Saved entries
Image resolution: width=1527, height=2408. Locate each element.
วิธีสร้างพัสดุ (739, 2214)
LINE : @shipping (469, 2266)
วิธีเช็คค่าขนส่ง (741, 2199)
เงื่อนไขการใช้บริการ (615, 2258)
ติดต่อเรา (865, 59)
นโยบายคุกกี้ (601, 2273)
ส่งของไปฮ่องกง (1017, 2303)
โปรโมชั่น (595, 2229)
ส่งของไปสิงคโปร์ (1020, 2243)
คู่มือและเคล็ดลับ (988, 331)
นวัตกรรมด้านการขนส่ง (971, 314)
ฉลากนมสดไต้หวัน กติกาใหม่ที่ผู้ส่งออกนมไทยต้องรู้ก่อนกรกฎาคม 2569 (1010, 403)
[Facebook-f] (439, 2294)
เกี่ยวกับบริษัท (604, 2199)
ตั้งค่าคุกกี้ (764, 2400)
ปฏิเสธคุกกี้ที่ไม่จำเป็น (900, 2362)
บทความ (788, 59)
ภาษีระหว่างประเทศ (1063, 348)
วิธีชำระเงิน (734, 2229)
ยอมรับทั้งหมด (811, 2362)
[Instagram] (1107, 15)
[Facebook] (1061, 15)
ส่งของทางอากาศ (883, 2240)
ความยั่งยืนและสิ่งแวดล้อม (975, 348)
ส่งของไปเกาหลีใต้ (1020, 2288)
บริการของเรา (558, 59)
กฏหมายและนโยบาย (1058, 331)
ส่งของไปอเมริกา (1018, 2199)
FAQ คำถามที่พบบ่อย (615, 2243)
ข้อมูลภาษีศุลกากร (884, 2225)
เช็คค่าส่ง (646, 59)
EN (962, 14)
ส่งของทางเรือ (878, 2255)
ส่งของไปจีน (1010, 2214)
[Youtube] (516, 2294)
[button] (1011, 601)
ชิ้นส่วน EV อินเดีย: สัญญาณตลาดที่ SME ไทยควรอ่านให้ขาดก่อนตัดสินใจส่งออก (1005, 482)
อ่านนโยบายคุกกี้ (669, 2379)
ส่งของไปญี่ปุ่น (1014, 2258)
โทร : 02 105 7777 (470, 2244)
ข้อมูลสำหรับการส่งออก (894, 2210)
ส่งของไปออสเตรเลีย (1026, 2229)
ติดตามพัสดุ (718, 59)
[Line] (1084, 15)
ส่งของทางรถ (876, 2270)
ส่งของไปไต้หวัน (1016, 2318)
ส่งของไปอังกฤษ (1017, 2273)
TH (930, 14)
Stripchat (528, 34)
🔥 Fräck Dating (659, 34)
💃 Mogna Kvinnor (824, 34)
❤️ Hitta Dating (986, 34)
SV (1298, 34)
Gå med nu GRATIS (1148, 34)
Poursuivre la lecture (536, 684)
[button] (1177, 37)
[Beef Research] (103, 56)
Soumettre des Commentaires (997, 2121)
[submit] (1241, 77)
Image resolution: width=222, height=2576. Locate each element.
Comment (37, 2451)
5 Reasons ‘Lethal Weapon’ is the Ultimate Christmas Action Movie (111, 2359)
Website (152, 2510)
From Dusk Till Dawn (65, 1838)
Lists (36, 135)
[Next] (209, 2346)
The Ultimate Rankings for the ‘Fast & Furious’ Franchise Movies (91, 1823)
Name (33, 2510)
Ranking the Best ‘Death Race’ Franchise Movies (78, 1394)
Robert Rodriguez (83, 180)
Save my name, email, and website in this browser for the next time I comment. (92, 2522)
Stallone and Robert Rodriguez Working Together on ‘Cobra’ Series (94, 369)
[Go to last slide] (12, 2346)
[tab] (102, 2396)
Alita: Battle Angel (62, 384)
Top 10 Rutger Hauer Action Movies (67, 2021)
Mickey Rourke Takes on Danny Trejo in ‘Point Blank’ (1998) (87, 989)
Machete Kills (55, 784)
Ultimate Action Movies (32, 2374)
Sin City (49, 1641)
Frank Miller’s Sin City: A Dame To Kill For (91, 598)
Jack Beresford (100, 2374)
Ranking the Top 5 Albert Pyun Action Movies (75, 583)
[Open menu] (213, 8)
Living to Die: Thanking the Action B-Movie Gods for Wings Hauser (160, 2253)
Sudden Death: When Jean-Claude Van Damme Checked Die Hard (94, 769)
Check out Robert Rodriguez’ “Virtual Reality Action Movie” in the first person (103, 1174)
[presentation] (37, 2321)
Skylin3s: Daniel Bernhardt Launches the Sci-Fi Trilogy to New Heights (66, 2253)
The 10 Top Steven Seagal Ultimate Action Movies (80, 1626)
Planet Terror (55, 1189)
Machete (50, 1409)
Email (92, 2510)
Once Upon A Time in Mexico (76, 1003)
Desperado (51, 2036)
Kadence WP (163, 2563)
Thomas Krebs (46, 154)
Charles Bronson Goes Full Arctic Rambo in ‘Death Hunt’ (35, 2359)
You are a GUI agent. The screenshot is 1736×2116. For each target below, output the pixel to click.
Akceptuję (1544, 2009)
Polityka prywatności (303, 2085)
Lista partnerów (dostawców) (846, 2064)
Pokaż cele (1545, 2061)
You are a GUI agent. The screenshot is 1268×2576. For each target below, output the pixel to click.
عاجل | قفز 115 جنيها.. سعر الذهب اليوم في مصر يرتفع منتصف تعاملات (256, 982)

◆ WHAT IS BEING ASKED
Output every record above in full, exactly as it reads.

◆ OUTPUT FOR THIS TASK
Image resolution: width=1527, height=2408. Locate each element.
วิธีสร้างพัสดุ (739, 2214)
LINE : @shipping (469, 2266)
วิธีเช็คค่าขนส่ง (741, 2199)
เงื่อนไขการใช้บริการ (615, 2258)
ติดต่อเรา (865, 59)
นโยบายคุกกี้ (601, 2273)
ส่งของไปฮ่องกง (1017, 2303)
โปรโมชั่น (595, 2229)
ส่งของไปสิงคโปร์ (1020, 2243)
คู่มือและเคล็ดลับ (988, 331)
นวัตกรรมด้านการขนส่ง (971, 314)
ฉลากนมสดไต้หวัน กติกาใหม่ที่ผู้ส่งออกนมไทยต้องรู้ก่อนกรกฎาคม 2569 (1010, 403)
[Facebook-f] (439, 2294)
เกี่ยวกับบริษัท (604, 2199)
ตั้งค่าคุกกี้ (764, 2400)
ปฏิเสธคุกกี้ที่ไม่จำเป็น (900, 2362)
บทความ (788, 59)
ภาษีระหว่างประเทศ (1063, 348)
วิธีชำระเงิน (734, 2229)
ยอมรับทั้งหมด (811, 2362)
[Instagram] (1107, 15)
[Facebook] (1061, 15)
ส่งของทางอากาศ (883, 2240)
ความยั่งยืนและสิ่งแวดล้อม (975, 348)
ส่งของไปเกาหลีใต้ (1020, 2288)
บริการของเรา (558, 59)
กฏหมายและนโยบาย (1058, 331)
ส่งของไปอเมริกา (1018, 2199)
FAQ คำถามที่พบบ่อย (615, 2243)
ข้อมูลภาษีศุลกากร (884, 2225)
เช็คค่าส่ง (646, 59)
EN (962, 14)
ส่งของทางเรือ (878, 2255)
ส่งของไปจีน (1010, 2214)
[Youtube] (516, 2294)
[button] (1011, 601)
ชิ้นส่วน EV อินเดีย: สัญญาณตลาดที่ SME ไทยควรอ่านให้ขาดก่อนตัดสินใจส่งออก (1005, 482)
อ่านนโยบายคุกกี้ (669, 2379)
ส่งของไปญี่ปุ่น (1014, 2258)
โทร : 02 105 7777 (470, 2244)
ข้อมูลสำหรับการส่งออก (894, 2210)
ส่งของไปออสเตรเลีย (1026, 2229)
ติดตามพัสดุ (718, 59)
[Line] (1084, 15)
ส่งของทางรถ (876, 2270)
ส่งของไปไต้หวัน (1016, 2318)
ส่งของไปอังกฤษ (1017, 2273)
TH (930, 14)
Stripchat (528, 34)
🔥 Fräck Dating (659, 34)
💃 Mogna Kvinnor (824, 34)
❤️ Hitta Dating (986, 34)
SV (1298, 34)
Gå med nu GRATIS (1148, 34)
Poursuivre la lecture (536, 684)
[button] (1177, 37)
[Beef Research] (103, 56)
Soumettre des Commentaires (997, 2121)
[submit] (1241, 77)
Image resolution: width=222, height=2576. Locate each element.
Comment (37, 2451)
5 Reasons ‘Lethal Weapon’ is the Ultimate Christmas Action Movie (111, 2359)
Website (152, 2510)
From Dusk Till Dawn (65, 1838)
Lists (36, 135)
[Next] (209, 2346)
The Ultimate Rankings for the ‘Fast & Furious’ Franchise Movies (91, 1823)
Name (33, 2510)
Ranking the Best ‘Death Race’ Franchise Movies (78, 1394)
Robert Rodriguez (83, 180)
Save my name, email, and website in this browser for the next time I comment. (92, 2522)
Stallone and Robert Rodriguez Working Together on ‘Cobra’ Series (94, 369)
[Go to last slide] (12, 2346)
[tab] (102, 2396)
Alita: Battle Angel (62, 384)
Top 10 Rutger Hauer Action Movies (67, 2021)
Mickey Rourke Takes on Danny Trejo in ‘Point Blank’ (1998) (87, 989)
Machete Kills (55, 784)
Ultimate Action Movies (32, 2374)
Sin City (49, 1641)
Frank Miller’s Sin City: A Dame To Kill For (91, 598)
Jack Beresford (100, 2374)
Ranking the Top 5 Albert Pyun Action Movies (75, 583)
[Open menu] (213, 8)
Living to Die: Thanking the Action B-Movie Gods for Wings Hauser (160, 2253)
Sudden Death: When Jean-Claude Van Damme Checked Die Hard (94, 769)
Check out Robert Rodriguez’ “Virtual Reality Action Movie” in the first person (103, 1174)
[presentation] (37, 2321)
Skylin3s: Daniel Bernhardt Launches the Sci-Fi Trilogy to New Heights (66, 2253)
The 10 Top Steven Seagal Ultimate Action Movies (80, 1626)
Planet Terror (55, 1189)
Machete (50, 1409)
Email (92, 2510)
Once Upon A Time in Mexico (76, 1003)
Desperado (51, 2036)
Kadence WP (163, 2563)
Thomas Krebs (46, 154)
Charles Bronson Goes Full Arctic Rambo in ‘Death Hunt’ (35, 2359)
You are a GUI agent. The screenshot is 1736×2116. For each target below, output the pixel to click.
Akceptuję (1544, 2009)
Polityka prywatności (303, 2085)
Lista partnerów (dostawców) (846, 2064)
Pokaż cele (1545, 2061)
You are a GUI agent. The screenshot is 1268×2576. For each target below, output the pixel to click.
عاجل | قفز 115 جنيها.. سعر الذهب اليوم في مصر يرتفع منتصف تعاملات (256, 982)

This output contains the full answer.